:: TEXTO PROPORCIONADO ::
Con demasiada frecuencia en una crisis, los funcionarios gubernamentales buscan soluciones fáciles con un impacto dramático e inmediato. Pero ese tipo de soluciones no existen para gestionar pandemias.

“Una pandemia es, por definición, un problema infernal. Es muy poco probable que puedas eliminar todas sus consecuencias negativas”, afirmó Bill Hanage, epidemiólogo de la Escuela de Salud Pública T. H. Chan de Harvard.

En cambio, agregó Hanage, los funcionarios deberían apostar por combinaciones de estrategias imperfectas, con énfasis en la velocidad sobre la precisión.

Responsabilidades divididas

El obstáculo más difícil para una respuesta nacional coordinada surge de la división de responsabilidades y recursos entre los gobiernos federal, estatal y local, junto con las brechas en las comunicaciones entre los funcionarios de salud pública que coordinan la respuesta y los médicos y enfermeros que realmente tratan a los pacientes.

Las leyes complejas que rigen la atención médica en Estados Unidos están diseñadas para proteger la confidencialidad y los derechos de los pacientes. “Pero no están optimizadas para trabajar con el sistema de salud pública ni brindarle al sistema de salud pública los datos que necesita”, afirmó Jay Varma, director del Centro Cornell para la Prevención y Respuesta a Pandemias.

En general, los estados no están obligados a compartir con las autoridades federales los datos de salud, como la cantidad de casos de infección o detalles demográficos de las personas vacunadas.

Algunas leyes estatales de hecho prohíben que los funcionarios compartan la información. Los estados más pequeños como Alaska podrían no querer entregar detalles que permitan que los pacientes sean identificables. Los hospitales en jurisdicciones pequeñas son reacios a entregar datos de pacientes por razones similares.

Los sistemas de atención médica en naciones como el Reino Unido e Israel dependen de sistemas nacionalizados que facilitan mucho la recopilación y análisis de la información sobre casos, afirmó Anthony Fauci, el principal asesor médico del gobierno de Biden.

“Nuestro sistema no está interconectado de esa manera”, afirmó Fauci. “No es uniforme, es un mosaico”.
:::
:: DATOS PROPORCIONADOS ::
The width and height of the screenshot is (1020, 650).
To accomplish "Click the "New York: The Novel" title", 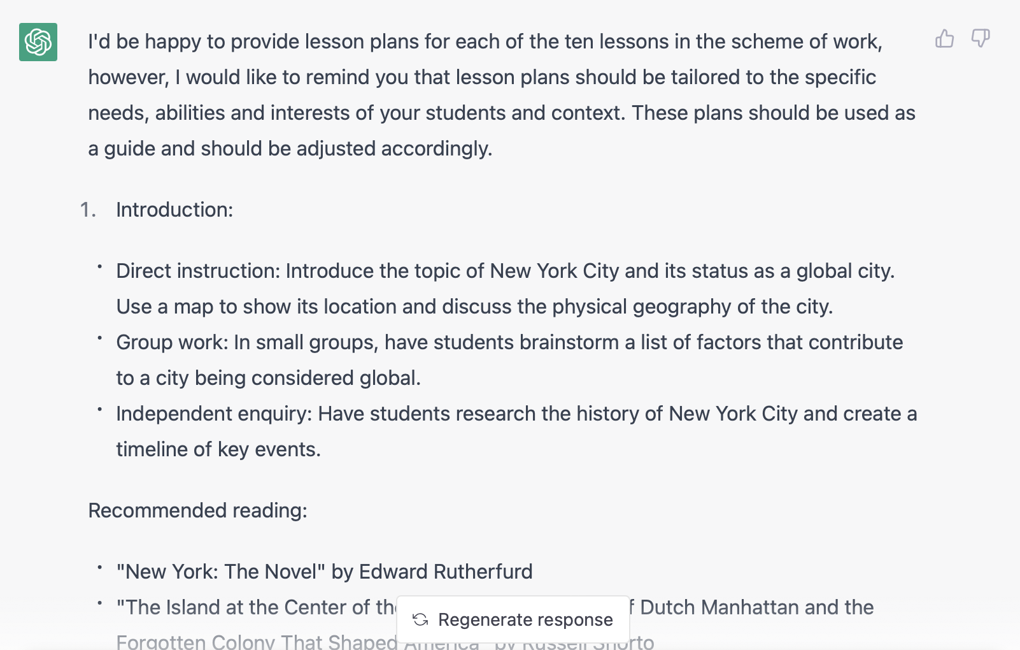I will (x=221, y=572).
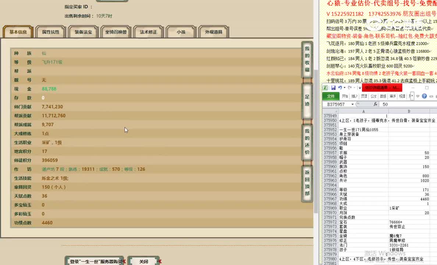Screen dimensions: 437x265
Task: Open the 装备法宝 tab
Action: [x=83, y=32]

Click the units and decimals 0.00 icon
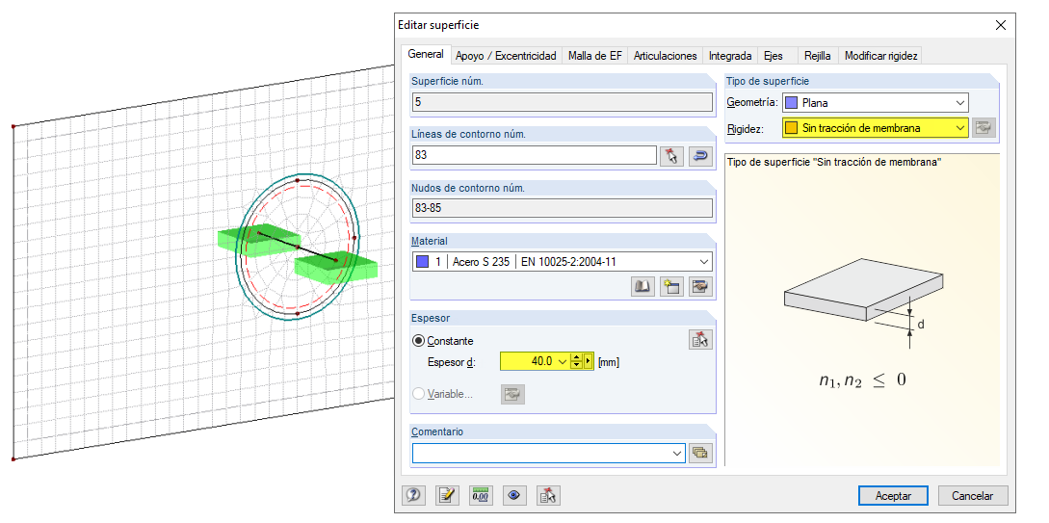(481, 495)
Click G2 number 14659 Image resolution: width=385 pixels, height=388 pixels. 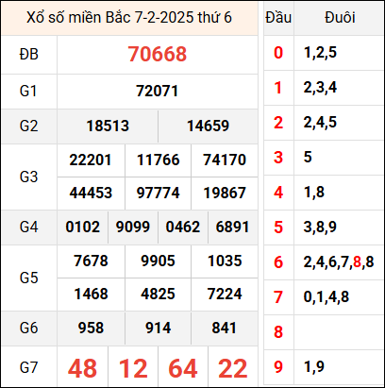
:::
• _CONSIGNA 1_
Sustituye "médicos y enfermeros" por "profesionales sanitarios" al reescribir todo lo que va desde "El obstáculo más" hasta "Respuesta a Pandemias." en el texto sobre la pandemia.
• _CONSIGNA 2_
Responde brevemente según el texto sobre la pandemia:
(a) ¿Qué cargo ocupa Jay Varma?
(b) ¿Qué naciones se mencionan por tener sistemas nacionalizados de atención médica?
(c) Según Hanage, ¿a qué deberían dar énfasis los funcionarios por encima de la precisión?
• _CONSIGNA 3_
Indica si cada afirmación concuerda con el texto sobre la pandemia y cita las palabras que lo deciden:
(a) En general, los estados están obligados a compartir los datos de salud con las autoridades federales.
(b) Algunas leyes estatales prohíben que los funcionarios compartan la información.
(c) Fauci describe el sistema estadounidense como uniforme.

• _SOLUCIÓN 1_
El obstáculo más difícil para una respuesta nacional coordinada surge de la división de responsabilidades y recursos entre los gobiernos federal, estatal y local, junto con las brechas en las comunicaciones entre los funcionarios de salud pública que coordinan la respuesta y los profesionales sanitarios que realmente tratan a los pacientes.

Las leyes complejas que rigen la atención médica en Estados Unidos están diseñadas para proteger la confidencialidad y los derechos de los pacientes. “Pero no están optimizadas para trabajar con el sistema de salud pública ni brindarle al sistema de salud pública los datos que necesita”, afirmó Jay Varma, director del Centro Cornell para la Prevención y Respuesta a Pandemias.

• _SOLUCIÓN 2_
(a) Es director del Centro Cornell para la Prevención y Respuesta a Pandemias.
(b) El Reino Unido e Israel.
(c) A la velocidad.

• _SOLUCIÓN 3_
(a) No: "En general, los estados no están obligados a compartir con las autoridades federales los datos de salud".
(b) Sí: "Algunas leyes estatales de hecho prohíben que los funcionarios compartan la información."
(c) No: "No es uniforme, es un mosaico".